Yes, thought a number of US editorial writers when the Defense Department released the sensational information two years ago.
No, says Ian Bellany, director of the Center for the Study of Arms Control and International Security at the University of Lancaster in Britain. The Alpha is so noisy that it's easy prey to America's far superior anti-submarine warfare (ASW), says Bellany in the January-February issue of ''Survival,'' the magazine of the International Institute for Strategic Studies. And for reasons of manning and maintenance only 2 out of 5 Alphas are operational at any one time.
Bellany does not address, however, one of the main Western concerns about Soviet submarine capability. This is the ability of Soviet missile submarines to sit in the Soviet sanctuary of the Barents Sea and threaten targets in the US.
Conceptually, Bellany borrows the 19th-century English journalist Walter Bagehot's distinction between the ''dignified'' and ''efficient'' parts of government. The crown, Bagehot said, is ''dignified,'' the civil service ''efficient.''
Bellany draws the analogy for the Soviet Navy that surface ships are ''dignified'' -- ''generally impressive and even useful in a fight with second-class opponents.'' Submarines are ''efficient'' -- ''what will actually be needed against first-class opposition.''
Bellany also calls NATO surface navies ''dignified,'' on the presumption that in a nuclear war (or even a precision-guided nonnuclear war) surface vessels ''would not last five minutes.'' Nonetheless, some Western surface ships -- some aircraft carriers, for example -- have a dual role as platforms for the US's most ''efficient'' naval component, ASW.
The Soviet Union has no such flexibility, Bellany suggests. Yet between 1965 and 1980 Moscow let its ''efficient'' fleet of submarines decline by 30 percent, while building up its less useful prestigious surface fleet by 25 percent. The Soviet proportion of submarines to major surface vessels has dropped from 60:40 to 47:53.
Moreover, Mr.

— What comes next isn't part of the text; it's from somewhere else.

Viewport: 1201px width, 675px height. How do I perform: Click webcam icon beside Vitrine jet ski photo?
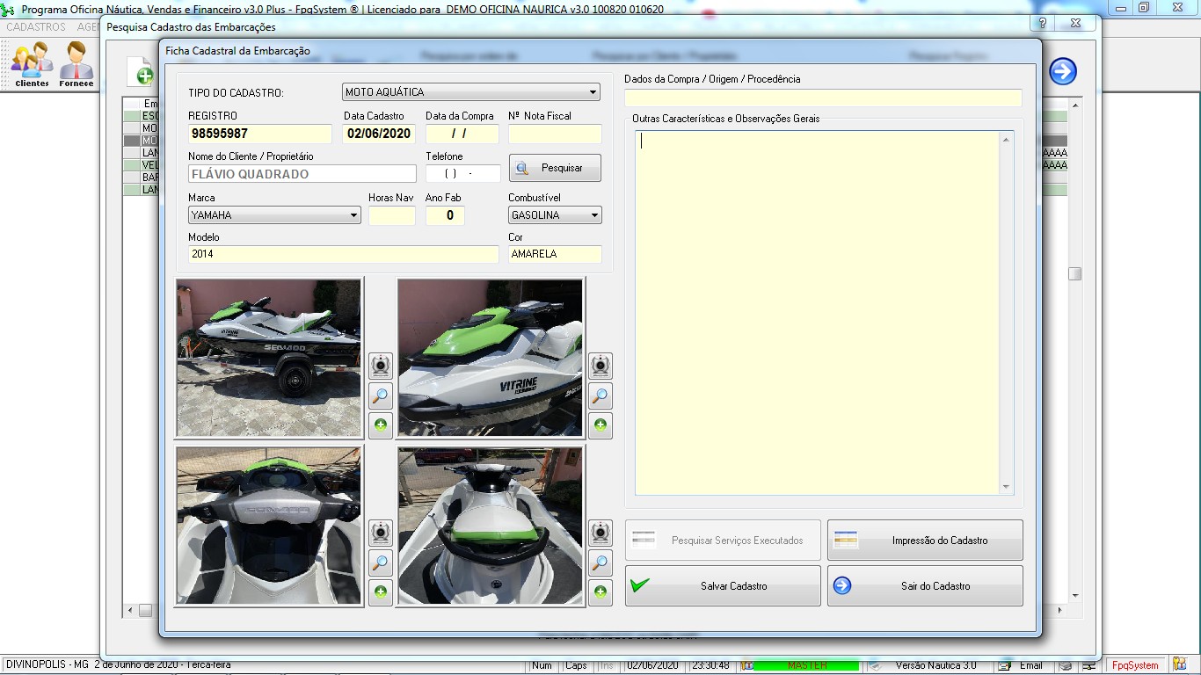pyautogui.click(x=600, y=365)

Bellany sees a disadvantageous proportion between the Soviet diesel and nuclear submarines. Moscow has been much slower than Washington in shifting from diesel to nuclear propulsion (75 percent of Soviet attack subs in 1980 were still diesel powered, as against 10 percent of American attack subs). This is so even though diesel subs cannot hope to tail the much faster nuclear subs.

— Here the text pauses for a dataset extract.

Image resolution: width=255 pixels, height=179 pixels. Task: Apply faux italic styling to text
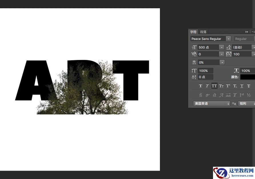tap(208, 86)
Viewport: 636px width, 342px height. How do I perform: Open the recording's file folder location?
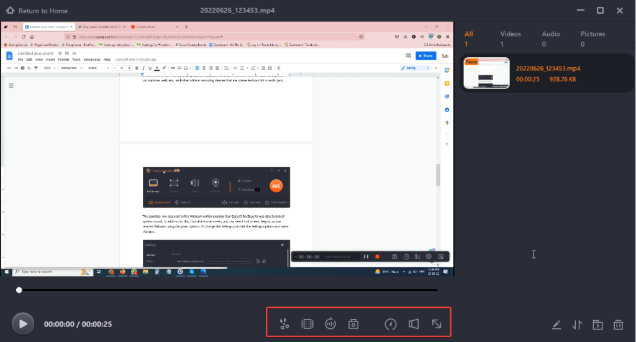[x=597, y=325]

The very fast Alpha attack submarine, reportedly capable of diving to 650 fathoms (about 3,900 feet), doesn't change this equation, Bellany contends, because of its noise and its crewing problems. (Here Bellany doesn't fully substantiate his second point, since 2 out of 5 operational nuclear subs is not a low number; the French are now building their seventh strategic sub in order to keep two on station at all times).
Moving from attack submarines (which target other vessels) to strategic nuclear submarines (which target the US with ballistic missiles), Bellany shows further skepticism about Soviet capabilities in his ''milestone'' test.
The Soviet Union, Bellany notes, averaged a 10-year lag behind the US in acquiring (a) the first solid or storable-liquid fuel submarine-launched ballistic missile (SLBM); (b) the first SLBM with a multiple independently targetable reentry vehicle (MIRV) front end; (c) the first SLBM to better a circular error probable (CEP) of 0.5 nautical miles; and (d) the first long-range SLBM. This compares with no more than a three-year average Soviet lag behind crucial American developments in land-based missiles.
The only previous Soviet first, Bellany continues, was the ultra long-range SLBM (4,300 nautical miles), which Moscow deployed in 1972, eight years before Washington.
The inferiority of Soviet submarine technology and maintenance, writes Ballany, is illustrated in the little time Soviet subs spend at sea. the 1980 strategic sub (SSBN) average was 13 boats at sea (counting those in transit to or from port) but a total fleet of about 60.
Only once did a practice "surge" of the entire Soviet submarine fleet take place, as far as is known -- while the US regularly practices "surges" that can put up to 90 percent of its subs out to sea.
"The 75 percent of Soviet SSBN in port are highly vulnerable" to nuclear attack, concludes Bellany -- and the bulk of the SSBN harbored at the Kola Peninsula will become especially vulnerable not only to US strategic missiles, but also to the new generation of NATO intermediate-range missiles to be deployed in Western Europe.